I was born Roger Bertsch in Grand Rapids, Michigan, in 1962. My father was in a family business which he left shortly after I was born to pursue his true calling: teaching choral music in a junior high and eventually in a senior high as well. My mom was a nurse who took a time-out from nursing during the years of my and my four siblings’ childhood to run our household.
One of the most significant aspects of my childhood was my religious upbringing in the Fountain Street Church. Fountain Street Church is a liberal, non-denominational church which had around 2,000 members when I was a kid. During high school, I was president of the youth group and worked as a custodian at the church. Church was the center of our family life and the center of my social life in high school.
I left Grand Rapids in 1981 for Bowdoin College in Brunswick, ME. One of the key experiences of my life was studying abroad in Sri Lanka, where I studied Buddhism and Hinduism. This experience tapped into my early Sunday School exposure to world religions, and it fueled my passion to learn about other religions.
One day in Sri Lanka, I was walking in the little courtyard between the refugee camp where I was living and the temple with a guy who translated for me. We ran into the temple priest and stopped to chat. At some point, seemingly out of the blue, the priest grabbed my hands, looked deeply into my eyes and said something. The translation: “I sense the soul of a priest in you.” No, I thought, my plan was to study religion, not do religion! Right! Right?

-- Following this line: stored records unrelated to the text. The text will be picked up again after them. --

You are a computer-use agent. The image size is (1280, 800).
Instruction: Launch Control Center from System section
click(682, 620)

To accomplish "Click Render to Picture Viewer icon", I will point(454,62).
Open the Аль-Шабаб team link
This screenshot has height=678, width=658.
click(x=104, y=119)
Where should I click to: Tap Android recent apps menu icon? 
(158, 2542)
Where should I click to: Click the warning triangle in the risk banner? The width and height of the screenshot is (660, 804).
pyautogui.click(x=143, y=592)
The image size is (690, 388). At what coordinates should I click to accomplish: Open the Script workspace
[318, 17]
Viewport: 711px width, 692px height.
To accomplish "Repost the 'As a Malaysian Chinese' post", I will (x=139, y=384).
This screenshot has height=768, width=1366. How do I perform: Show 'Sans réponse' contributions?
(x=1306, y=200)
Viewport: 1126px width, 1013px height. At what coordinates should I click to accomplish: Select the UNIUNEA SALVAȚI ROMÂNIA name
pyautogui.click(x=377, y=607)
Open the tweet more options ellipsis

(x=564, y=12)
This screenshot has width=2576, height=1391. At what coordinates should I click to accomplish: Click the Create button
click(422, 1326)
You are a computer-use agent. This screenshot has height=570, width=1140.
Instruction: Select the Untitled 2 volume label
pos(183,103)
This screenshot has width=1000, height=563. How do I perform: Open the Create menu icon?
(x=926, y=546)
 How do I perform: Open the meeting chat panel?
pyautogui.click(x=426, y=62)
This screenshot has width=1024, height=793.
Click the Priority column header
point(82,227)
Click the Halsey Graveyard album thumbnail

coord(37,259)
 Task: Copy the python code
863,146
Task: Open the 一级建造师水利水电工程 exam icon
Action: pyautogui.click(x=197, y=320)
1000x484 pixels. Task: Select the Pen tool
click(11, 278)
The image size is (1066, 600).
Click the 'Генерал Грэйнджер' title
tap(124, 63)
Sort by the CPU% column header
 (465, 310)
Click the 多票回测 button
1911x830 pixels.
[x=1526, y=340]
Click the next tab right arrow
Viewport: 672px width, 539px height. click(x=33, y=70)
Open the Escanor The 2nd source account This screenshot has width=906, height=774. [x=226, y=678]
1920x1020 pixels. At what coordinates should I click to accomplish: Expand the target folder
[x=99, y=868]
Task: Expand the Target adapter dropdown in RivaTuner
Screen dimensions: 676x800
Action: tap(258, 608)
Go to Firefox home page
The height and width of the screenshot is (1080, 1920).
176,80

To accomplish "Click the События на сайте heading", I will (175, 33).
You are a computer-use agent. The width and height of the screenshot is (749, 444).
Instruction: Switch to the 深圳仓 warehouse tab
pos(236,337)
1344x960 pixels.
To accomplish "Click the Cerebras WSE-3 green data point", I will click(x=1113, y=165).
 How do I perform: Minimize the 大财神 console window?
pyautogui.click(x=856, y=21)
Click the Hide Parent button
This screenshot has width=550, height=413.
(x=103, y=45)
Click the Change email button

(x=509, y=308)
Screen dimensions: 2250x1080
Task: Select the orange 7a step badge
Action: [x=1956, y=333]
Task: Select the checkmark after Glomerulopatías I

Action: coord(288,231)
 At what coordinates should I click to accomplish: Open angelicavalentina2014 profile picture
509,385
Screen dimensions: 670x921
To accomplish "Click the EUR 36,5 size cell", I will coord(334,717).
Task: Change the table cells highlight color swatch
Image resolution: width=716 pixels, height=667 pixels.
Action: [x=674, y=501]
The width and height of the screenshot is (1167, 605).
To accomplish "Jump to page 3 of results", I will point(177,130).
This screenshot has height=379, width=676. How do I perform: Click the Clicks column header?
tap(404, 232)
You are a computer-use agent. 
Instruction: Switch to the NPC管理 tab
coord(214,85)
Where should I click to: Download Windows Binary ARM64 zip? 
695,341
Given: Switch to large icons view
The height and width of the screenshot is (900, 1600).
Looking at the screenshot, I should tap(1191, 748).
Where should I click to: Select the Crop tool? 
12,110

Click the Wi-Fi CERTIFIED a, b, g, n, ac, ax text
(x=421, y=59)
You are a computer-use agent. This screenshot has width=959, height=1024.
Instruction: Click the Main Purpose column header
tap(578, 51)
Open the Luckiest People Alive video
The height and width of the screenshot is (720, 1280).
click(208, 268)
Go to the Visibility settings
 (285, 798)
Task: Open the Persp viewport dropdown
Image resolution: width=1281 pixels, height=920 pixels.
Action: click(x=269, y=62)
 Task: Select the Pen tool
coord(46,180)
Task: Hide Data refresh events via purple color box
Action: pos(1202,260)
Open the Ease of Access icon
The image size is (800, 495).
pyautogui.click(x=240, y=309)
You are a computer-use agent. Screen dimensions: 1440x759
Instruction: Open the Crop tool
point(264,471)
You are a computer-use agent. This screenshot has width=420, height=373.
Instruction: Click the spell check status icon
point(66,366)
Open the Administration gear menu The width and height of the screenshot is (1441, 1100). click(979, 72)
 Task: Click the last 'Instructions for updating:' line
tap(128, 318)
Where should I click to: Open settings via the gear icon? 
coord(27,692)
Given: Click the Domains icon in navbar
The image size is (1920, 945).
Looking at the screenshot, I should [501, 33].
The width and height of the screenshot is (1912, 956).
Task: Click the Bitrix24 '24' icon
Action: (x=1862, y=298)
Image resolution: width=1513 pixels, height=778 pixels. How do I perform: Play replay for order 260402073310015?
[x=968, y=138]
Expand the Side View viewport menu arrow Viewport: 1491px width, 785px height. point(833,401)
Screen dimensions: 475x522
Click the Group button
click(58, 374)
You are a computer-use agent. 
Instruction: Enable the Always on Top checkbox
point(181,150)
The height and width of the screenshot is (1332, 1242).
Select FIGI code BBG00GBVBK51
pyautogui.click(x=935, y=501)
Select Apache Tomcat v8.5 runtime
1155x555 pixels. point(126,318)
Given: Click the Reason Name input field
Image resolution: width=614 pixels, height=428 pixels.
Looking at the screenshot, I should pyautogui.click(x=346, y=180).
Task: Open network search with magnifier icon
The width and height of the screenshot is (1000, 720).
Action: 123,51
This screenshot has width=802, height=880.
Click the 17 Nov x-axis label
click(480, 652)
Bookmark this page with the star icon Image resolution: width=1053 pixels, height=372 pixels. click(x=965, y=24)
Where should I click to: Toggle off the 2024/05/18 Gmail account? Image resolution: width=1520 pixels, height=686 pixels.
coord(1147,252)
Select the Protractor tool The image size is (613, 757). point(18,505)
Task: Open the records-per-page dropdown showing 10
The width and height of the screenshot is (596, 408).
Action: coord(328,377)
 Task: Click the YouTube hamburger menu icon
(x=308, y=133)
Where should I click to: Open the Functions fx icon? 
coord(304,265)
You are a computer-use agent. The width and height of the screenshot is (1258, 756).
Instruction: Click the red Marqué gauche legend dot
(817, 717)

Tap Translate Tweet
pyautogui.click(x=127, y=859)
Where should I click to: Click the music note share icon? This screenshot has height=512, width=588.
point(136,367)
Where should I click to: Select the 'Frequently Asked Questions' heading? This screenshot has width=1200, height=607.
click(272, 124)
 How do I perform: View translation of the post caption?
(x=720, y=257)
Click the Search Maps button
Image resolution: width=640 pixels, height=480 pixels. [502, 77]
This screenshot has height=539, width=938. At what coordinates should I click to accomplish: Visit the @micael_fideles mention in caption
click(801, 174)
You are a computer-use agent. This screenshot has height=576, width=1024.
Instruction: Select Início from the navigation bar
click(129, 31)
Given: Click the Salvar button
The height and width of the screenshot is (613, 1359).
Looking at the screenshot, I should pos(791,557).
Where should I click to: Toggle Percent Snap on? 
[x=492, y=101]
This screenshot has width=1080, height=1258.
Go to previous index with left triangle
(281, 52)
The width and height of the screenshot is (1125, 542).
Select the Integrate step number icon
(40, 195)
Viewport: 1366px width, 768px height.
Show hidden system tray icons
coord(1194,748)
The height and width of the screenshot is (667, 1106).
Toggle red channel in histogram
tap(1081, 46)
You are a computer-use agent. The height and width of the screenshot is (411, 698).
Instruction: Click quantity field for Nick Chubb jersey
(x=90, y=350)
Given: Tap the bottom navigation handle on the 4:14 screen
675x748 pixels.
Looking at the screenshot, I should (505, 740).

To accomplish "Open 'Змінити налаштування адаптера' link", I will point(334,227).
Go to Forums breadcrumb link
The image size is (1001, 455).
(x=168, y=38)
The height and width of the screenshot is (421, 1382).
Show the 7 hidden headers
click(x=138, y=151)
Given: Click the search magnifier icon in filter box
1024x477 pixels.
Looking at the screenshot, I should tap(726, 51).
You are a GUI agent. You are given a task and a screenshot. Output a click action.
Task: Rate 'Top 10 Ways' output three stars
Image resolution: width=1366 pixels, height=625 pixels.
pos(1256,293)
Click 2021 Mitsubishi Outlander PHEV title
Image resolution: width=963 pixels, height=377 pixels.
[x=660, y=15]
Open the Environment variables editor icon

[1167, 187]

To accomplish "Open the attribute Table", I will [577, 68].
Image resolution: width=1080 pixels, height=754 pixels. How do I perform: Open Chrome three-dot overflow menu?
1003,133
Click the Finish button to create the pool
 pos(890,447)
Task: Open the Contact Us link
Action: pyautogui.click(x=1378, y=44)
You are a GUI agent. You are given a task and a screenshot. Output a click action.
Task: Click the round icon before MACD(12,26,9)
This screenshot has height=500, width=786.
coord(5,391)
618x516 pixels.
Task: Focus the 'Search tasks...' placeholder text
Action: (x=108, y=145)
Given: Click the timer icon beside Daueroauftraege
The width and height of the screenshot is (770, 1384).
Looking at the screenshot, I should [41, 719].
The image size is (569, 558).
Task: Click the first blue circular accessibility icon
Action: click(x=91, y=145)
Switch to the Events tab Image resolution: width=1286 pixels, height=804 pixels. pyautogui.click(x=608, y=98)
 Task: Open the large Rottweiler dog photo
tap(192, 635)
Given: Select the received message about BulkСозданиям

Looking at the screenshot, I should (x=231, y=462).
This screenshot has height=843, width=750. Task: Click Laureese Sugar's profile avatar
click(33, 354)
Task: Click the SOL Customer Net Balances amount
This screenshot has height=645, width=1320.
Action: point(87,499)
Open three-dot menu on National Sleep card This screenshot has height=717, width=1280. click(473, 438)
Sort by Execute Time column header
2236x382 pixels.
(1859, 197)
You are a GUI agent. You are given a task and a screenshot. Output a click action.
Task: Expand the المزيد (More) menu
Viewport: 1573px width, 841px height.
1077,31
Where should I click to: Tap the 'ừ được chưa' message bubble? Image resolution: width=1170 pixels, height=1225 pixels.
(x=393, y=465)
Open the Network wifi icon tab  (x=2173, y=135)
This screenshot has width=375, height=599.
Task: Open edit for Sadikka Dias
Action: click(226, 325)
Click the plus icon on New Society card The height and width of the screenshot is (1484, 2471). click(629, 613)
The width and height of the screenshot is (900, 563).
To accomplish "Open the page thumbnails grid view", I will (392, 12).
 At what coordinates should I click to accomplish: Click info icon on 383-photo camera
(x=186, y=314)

Thus began a series of doubts, questions, tentative steps forward and backward and forward again until I was ordained seven years later. That moment in the space between the refugee camp and the temple was an important marker on the journey toward my call to ministry.
Amy Holzhausen and I got married September 1988. We met when I arrived at the University of Chicago Divinity School three years earlier—she was a third year Disciples of Christ ministry student. We combined our names when we got married: Bertsch + Holzhausen = Bertschausen. Marrying Amy is the best thing I’ve ever done.
We lived in Columbus, Indiana, during our first year of marriage. I worked full-time as a chaplain at a drug and alcohol treatment center and quarter-time as the first minister of the UU Fellowship of Bartholomew County (now UU Congregation of Columbus, IN).
In May 1990, I was ordained as a UU minister by the Nantucket church. In October 1990, I became the minister of the Fox Valley Unitarian Universalist Fellowship in Appleton, Wisconsin.
I was the first settled minister in the history of the Fox Valley UU Fellowship. The Fellowship had a a hundred members when I arrived. Amy and I planned to be in Appleton for five to seven years. Then it would be her career’s turn.
Through mutual decision, the five to seven years stretched into a few months short of twenty-five years. The hundred members grew into a congregation of 700 members. Amy and I both like the Midwest (she also grew up in Michigan) and found Appleton overall to be a good place to live. Amy found meaningful work as a hospital, hospice, and nursing home chaplain and then for ten years as the Executive Director of the Samaritan Counseling Center, a nonprofit, full-service mental health agency that specializes in integrating spirituality.
In 2014, with both of our kids in college or graduate school, Amy accepted the position of Executive Director of Care and Counseling in St. Louis, Missouri. I followed Amy to St. Louis nine months later.
I spent my first year in St. Louis focusing on settling our household and part-time work as a church governance consultant through Unity Consulting, a consulting business of Unity Church-Unitarian in St. Paul, MN.
In May 2016, I became Executive Director of the Unitarian Universalist Partner Church Council (UUPCC). I had developed a passion for our global U/U faith through the Fox Valley UU Fellowship’s partnerships in Transylvania and the Philippines. This work has both deepened and widened my UU faith as I have interacted with Unitarians/Universalists from around the world.
In early 2020, I found myself increasingly missing the broad range of parish ministry. I also had found an area of my consulting work that particularly captured my interest: ministerial transition. This led me to feel called to the work of transitional ministry. In spite of the onset of the pandemic, I left the UUPCC and became the Interim Minister of First Unitarian Society of Madison, Wisconsin, a congregation of a little more than 1,000 members.
The focal point of Amy’s and my life together is our family. My roles as husband, father and now grandfather are the most important in my life.
Our daughter Hattie and her husband Rev. Nic Cable live in Columbus, IN. Hattie is an attorney with Indiana’s Child Protective Services. Nic is the minister of the UU Congregation of Columbus, IN (the congregation I served in 1988-89!). Amy and I joyfully became grandparents on New Year’s Day 2019 when Holiday was born, with us supporting Hattie and Nic through labor and delivery. Second granddaughter Cedar arrived in March 2022. Our son Ian is a litigation attorney in Albuquerque where his significant other Dr. Kari Rezac is a resident at the University of New Mexico Hospital.